I should have realised earlier, of course. I was so, so stupid not to see it. Craig and Anja were always chatting together, or laughing on the sofa when I got home from the library. I was actually pleased, can you believe it? So stupid that I didn’t notice when she stopped coming on the society’s weekends away. Thank goodness one of my friends gets on with him, that’s what I thought. It never occurred to me both of them knew that I’d be away. That they would have the flat to themselves.
I don’t know how long it might have gone on if I hadn’t slipped on Crib Goch. That was another foolish decision on my part. It was too wet; no one else wanted to go out, but I insisted. Only Jerry would come with me, and then only so I wasn’t up there on my own. It wasn’t a serious fall, just bruising, nothing broken, but in the car Jerry said I should go to the hospital, just in case. He was adamant, now I think back, kept going on about it. I didn’t realise he was trying to delay me from getting home. And when he dropped me off, he wouldn’t come inside. He wouldn’t even look me in the eye. So I guess Jerry knew all along, too. Maybe they all did.
I don’t blame Jerry, though. I don’t even blame Craig. It’s not actually all that glamorous, being a DJ in Bangor, playing ancient records in poky little pubs to people the wrong side of fifty.
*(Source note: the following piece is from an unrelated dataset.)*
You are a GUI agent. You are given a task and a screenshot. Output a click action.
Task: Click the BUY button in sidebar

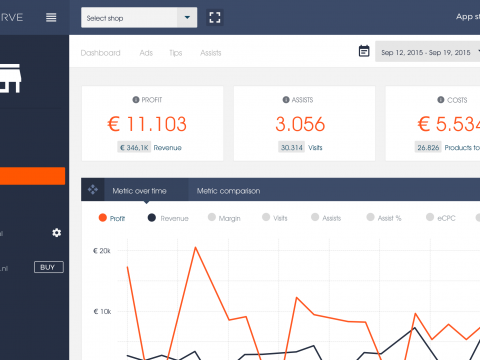click(49, 267)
And far less important than he thinks it is. But it’s still more exciting than being the events secretary for a university walking society. And there’s far more glamour in sleeping with Anja than there is with me. She’s funnier, sunnier and much, much prettier. Far more glamorous. So no, I don’t blame him. But I do hate him.
It takes quite an effort to drag the overloaded rucksack to the edge of the vast greyness of Ysgolion Duon. But I manage and, seconds later, Craig’s treasured record collection is crashing down it, each one chiming a glissando as its shatters into a million tiny pieces. Their last musical performance. In among them are fifty-year-old classics and much-sought-after rarities, many of which are impossible to replace. Together, they’re worth close to eight thousand pounds. Craig never tired of telling me how valuable they were, or how long it had taken to put his collection together. I wonder when he’ll notice all the sleeves in his bedroom are empty. Soon, I hope.
And her? We’re no longer best friends, of course. We’re still flatmates, but only because I haven’t found anywhere else to live yet. I’ll move out as soon as I do. I did consider doing the unthinkable, and pushing her off a ledge somewhere. ‘It was an accident, it was windy, it was slippery!’ But I’m not sure anyone would believe me. I doubt she would ever have come out with me, anyway. And it would have been an excessive punishment. Just about.
Still, she’ll miss her bike. That StumpJumper was a twenty-first birthday present from her parents which, by a neat coincidence, also cost close to eight thousand pounds. I don’t expect it will take Bethesda’s teenagers very long to find a valuable, unlocked bike on their patch. Nor will she be able to claim it on her insurance, because I cancelled that yesterday. Never reveal your passwords, Anja. That’s the first rule of online security. Everyone knows that. And don’t sleep with your best friend’s fiancé, either. I thought everyone knew that rule, too.
I lie flat on my stomach to enjoy one last look at the shining fragments of North Wales’ finest Northern Soul collection. There is a tinge of guilt about the mess, but not a huge one. I feel a bit better already. And the sun’s out fully now, so I’ve stopped shivering. I’m feeling better all over, in fact. Better than I have in weeks. And with my rucksack now much lighter, I decide to make a proper day of it. I’ll head over Carnedd Llewelyn, down Y Braich and into Capel Curig, where I can finally get my cup of coffee.
Craig will miss those records. He loved them as much as I loved him.
Almost as much as I love the mountains.